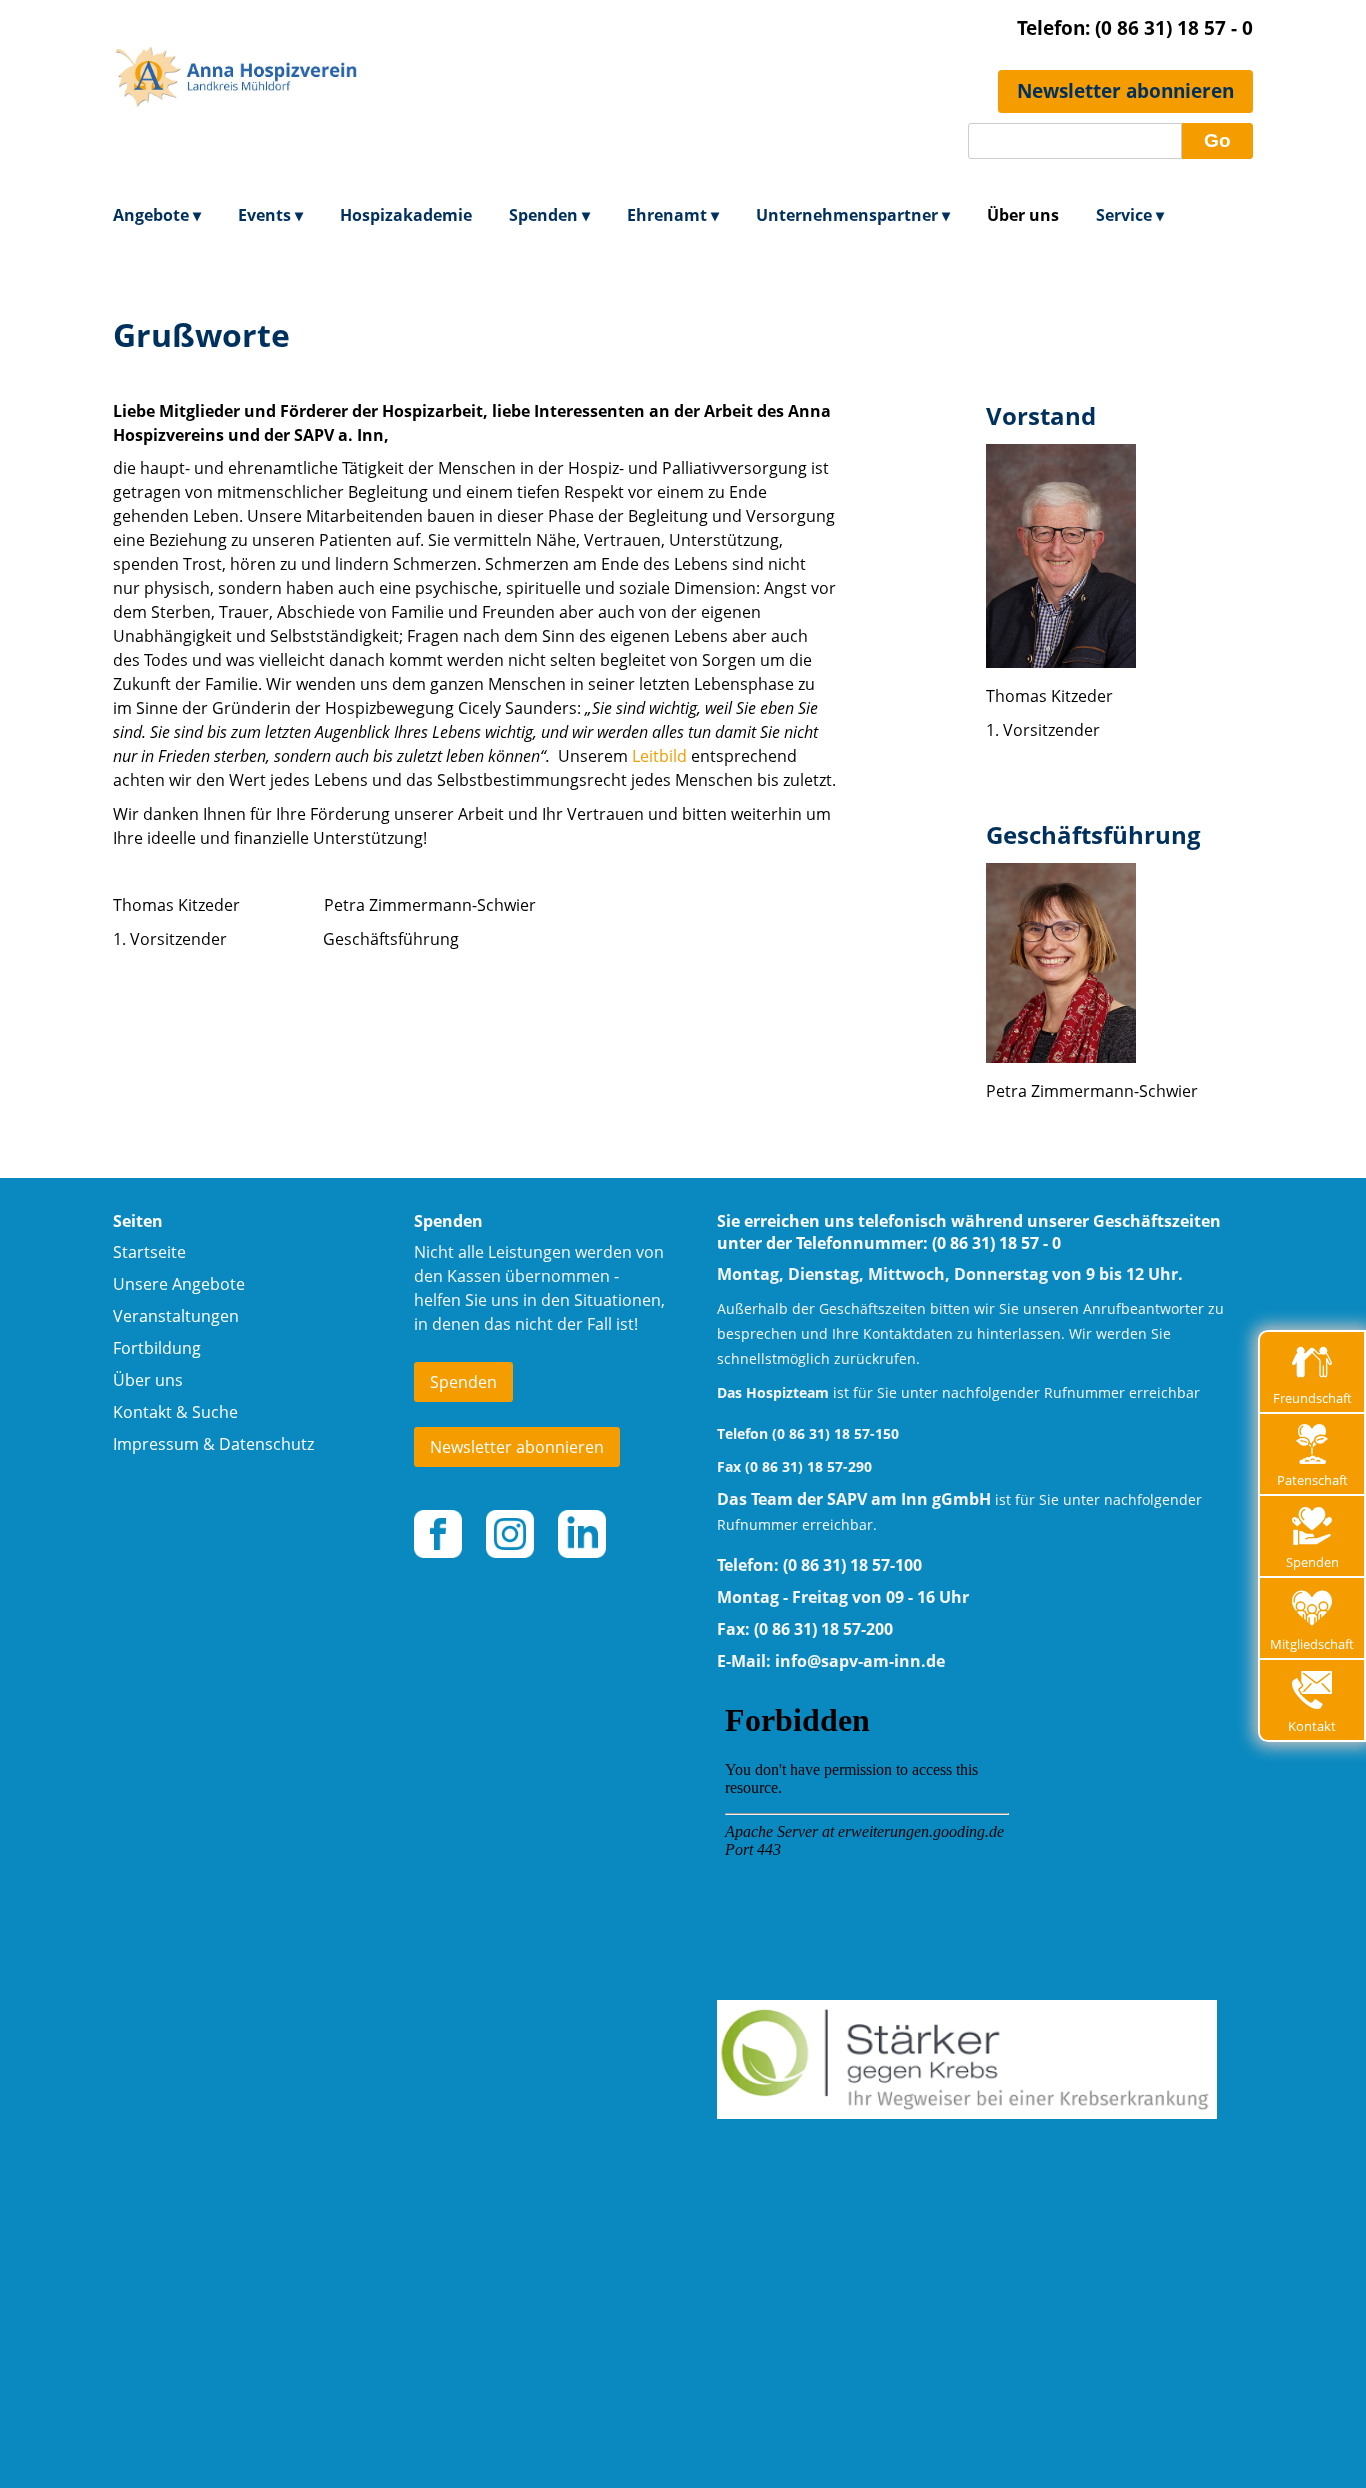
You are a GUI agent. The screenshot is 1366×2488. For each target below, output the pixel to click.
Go (1217, 140)
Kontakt (1312, 1726)
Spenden (1312, 1562)
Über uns (148, 1380)
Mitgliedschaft (1312, 1644)
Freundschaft (1312, 1398)
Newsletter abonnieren (1125, 90)
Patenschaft (1312, 1480)
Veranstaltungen (176, 1316)
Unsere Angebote (179, 1284)
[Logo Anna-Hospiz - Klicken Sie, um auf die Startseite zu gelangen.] (238, 155)
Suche (215, 1412)
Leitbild (659, 756)
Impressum (156, 1444)
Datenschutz (266, 1444)
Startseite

◆ ◆ ◆ ◆ ◆

PROMPT:
Carry over each record above character for character, with the pictures left out.

RESULT:
You are a GUI agent. The screenshot is 1366×2488. For each target below, output the pixel to click.
Go (1217, 140)
Kontakt (1312, 1726)
Spenden (1312, 1562)
Über uns (148, 1380)
Mitgliedschaft (1312, 1644)
Freundschaft (1312, 1398)
Newsletter abonnieren (1125, 90)
Patenschaft (1312, 1480)
Veranstaltungen (176, 1316)
Unsere Angebote (179, 1284)
[Logo Anna-Hospiz - Klicken Sie, um auf die Startseite zu gelangen.] (238, 155)
Suche (215, 1412)
Leitbild (659, 756)
Impressum (156, 1444)
Datenschutz (266, 1444)
Startseite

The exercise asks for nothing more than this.